━━ Material provided
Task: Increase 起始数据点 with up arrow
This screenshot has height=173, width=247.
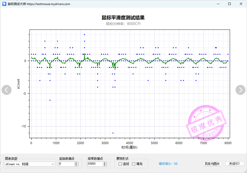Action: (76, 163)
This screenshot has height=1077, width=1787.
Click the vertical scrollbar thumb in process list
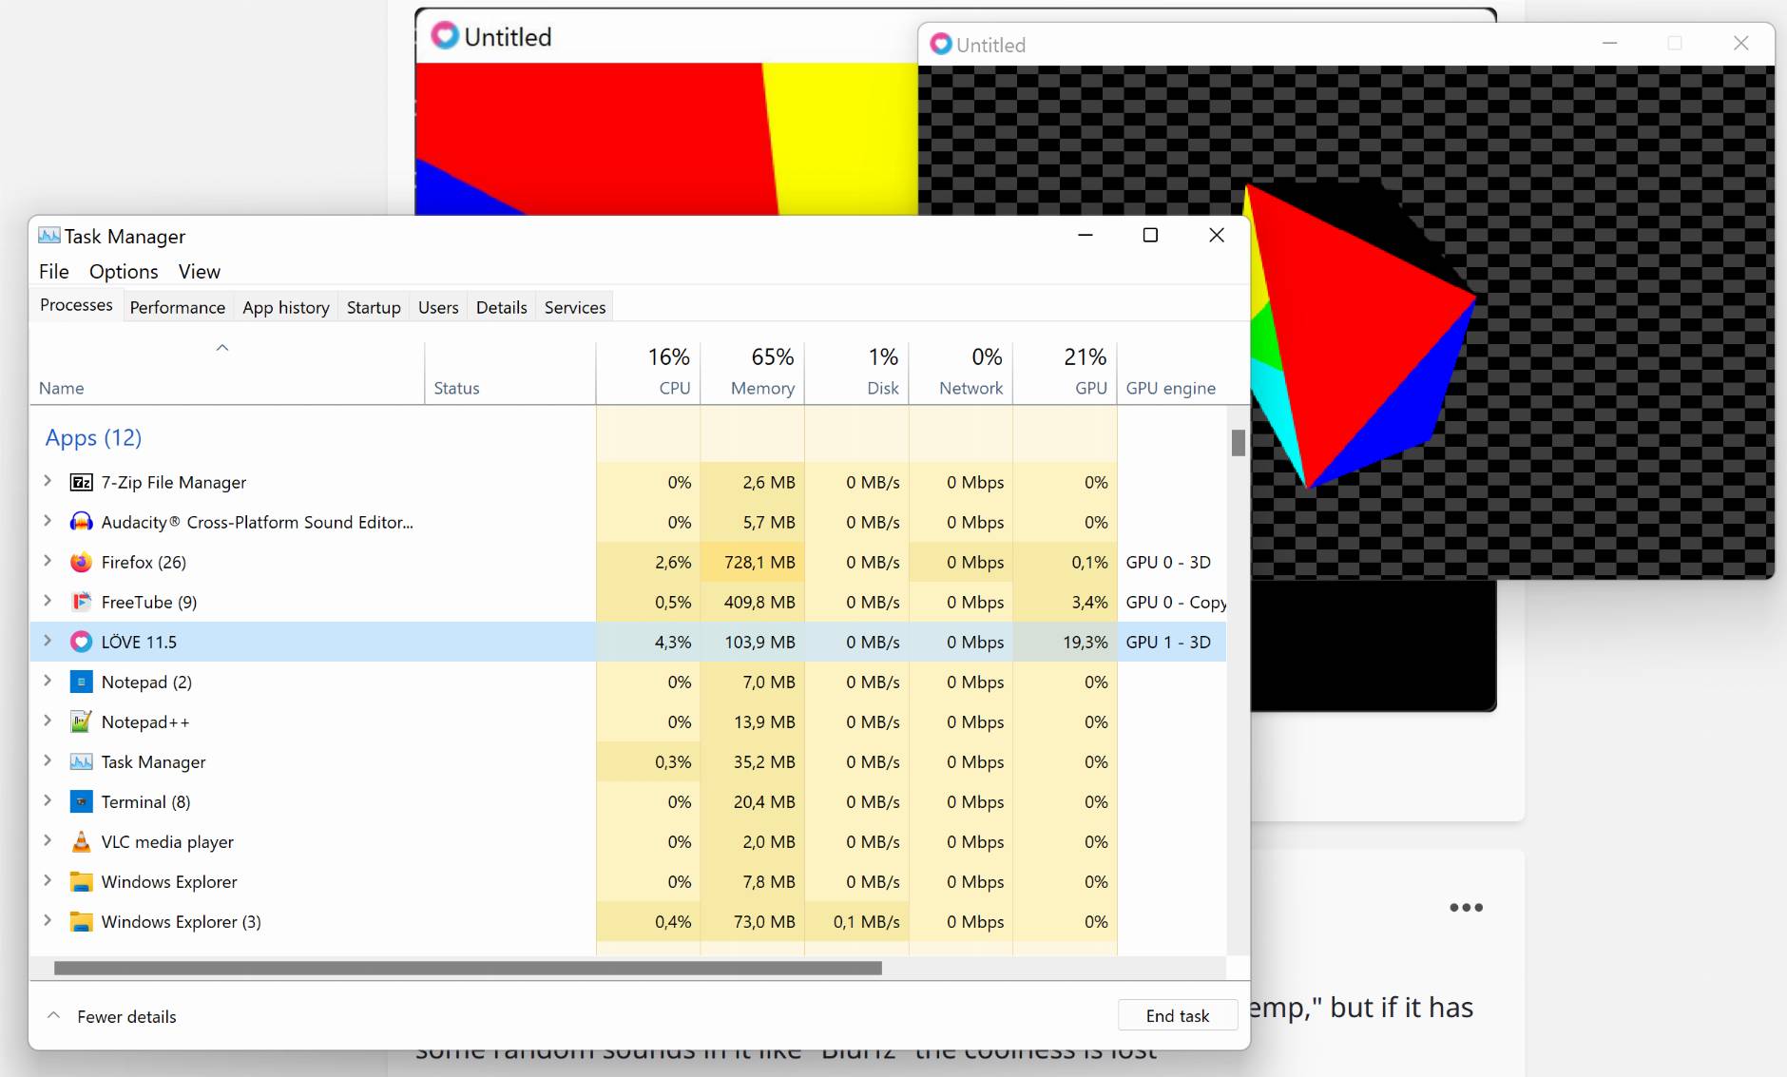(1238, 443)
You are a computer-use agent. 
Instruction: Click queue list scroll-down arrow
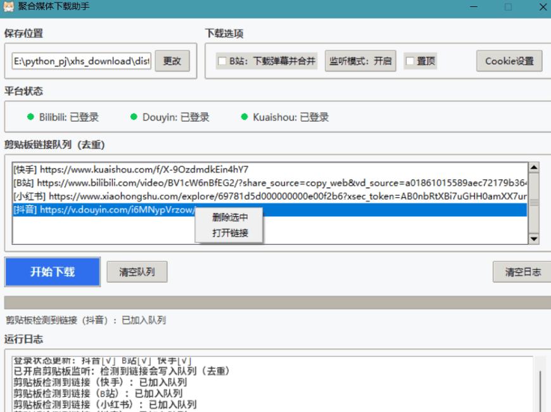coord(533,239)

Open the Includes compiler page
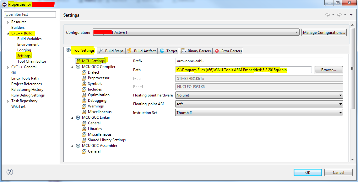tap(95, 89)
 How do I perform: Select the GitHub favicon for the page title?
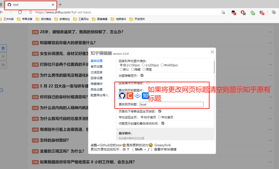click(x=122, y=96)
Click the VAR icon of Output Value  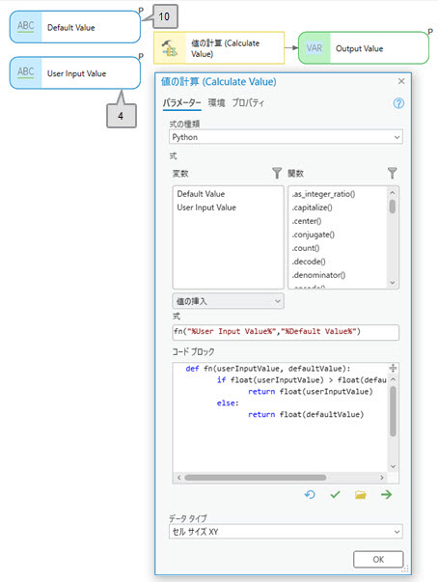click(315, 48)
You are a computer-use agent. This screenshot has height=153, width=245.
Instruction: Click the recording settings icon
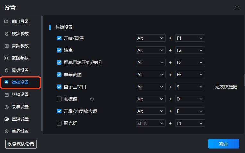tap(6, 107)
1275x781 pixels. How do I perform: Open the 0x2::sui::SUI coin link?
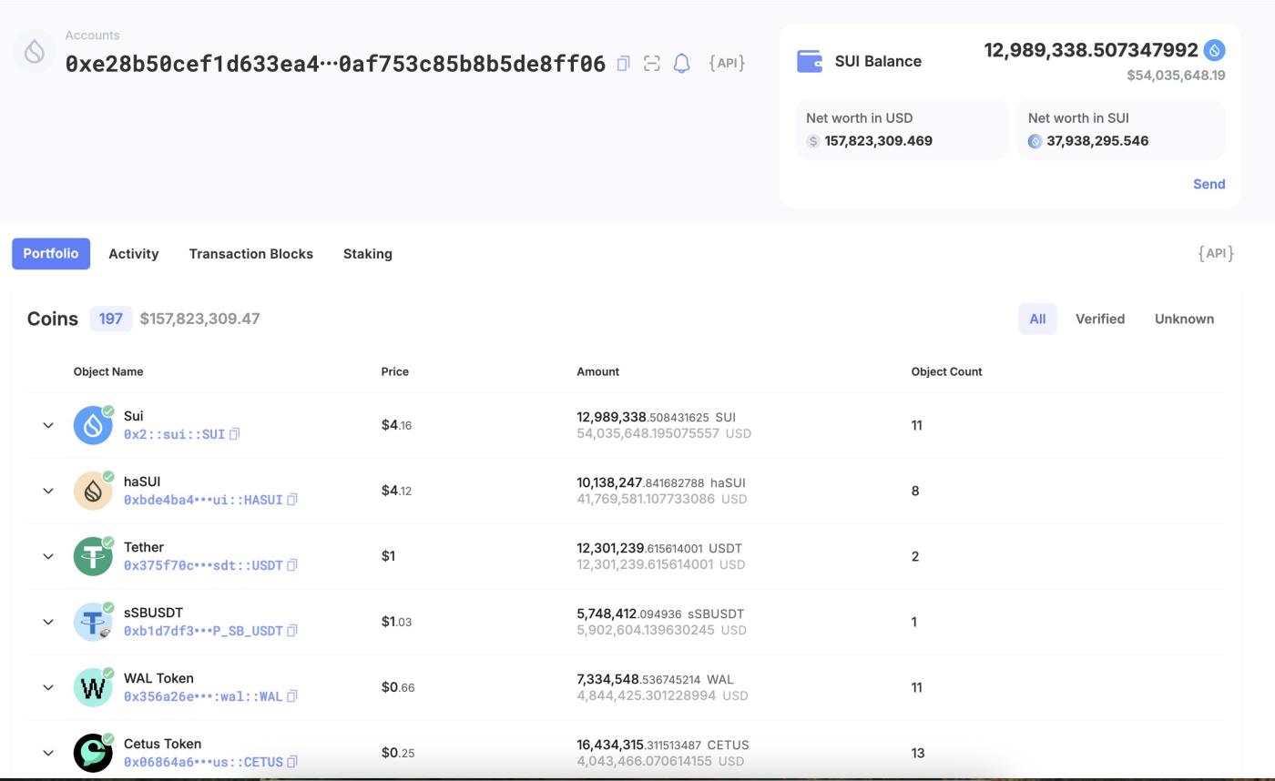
━━━━
### Try it
From the data above, pick out each line containing "computer" and copy it.

### Exercise response
You are a computer-use agent. 
You are a computer-use agent. This screenshot has height=153, width=245.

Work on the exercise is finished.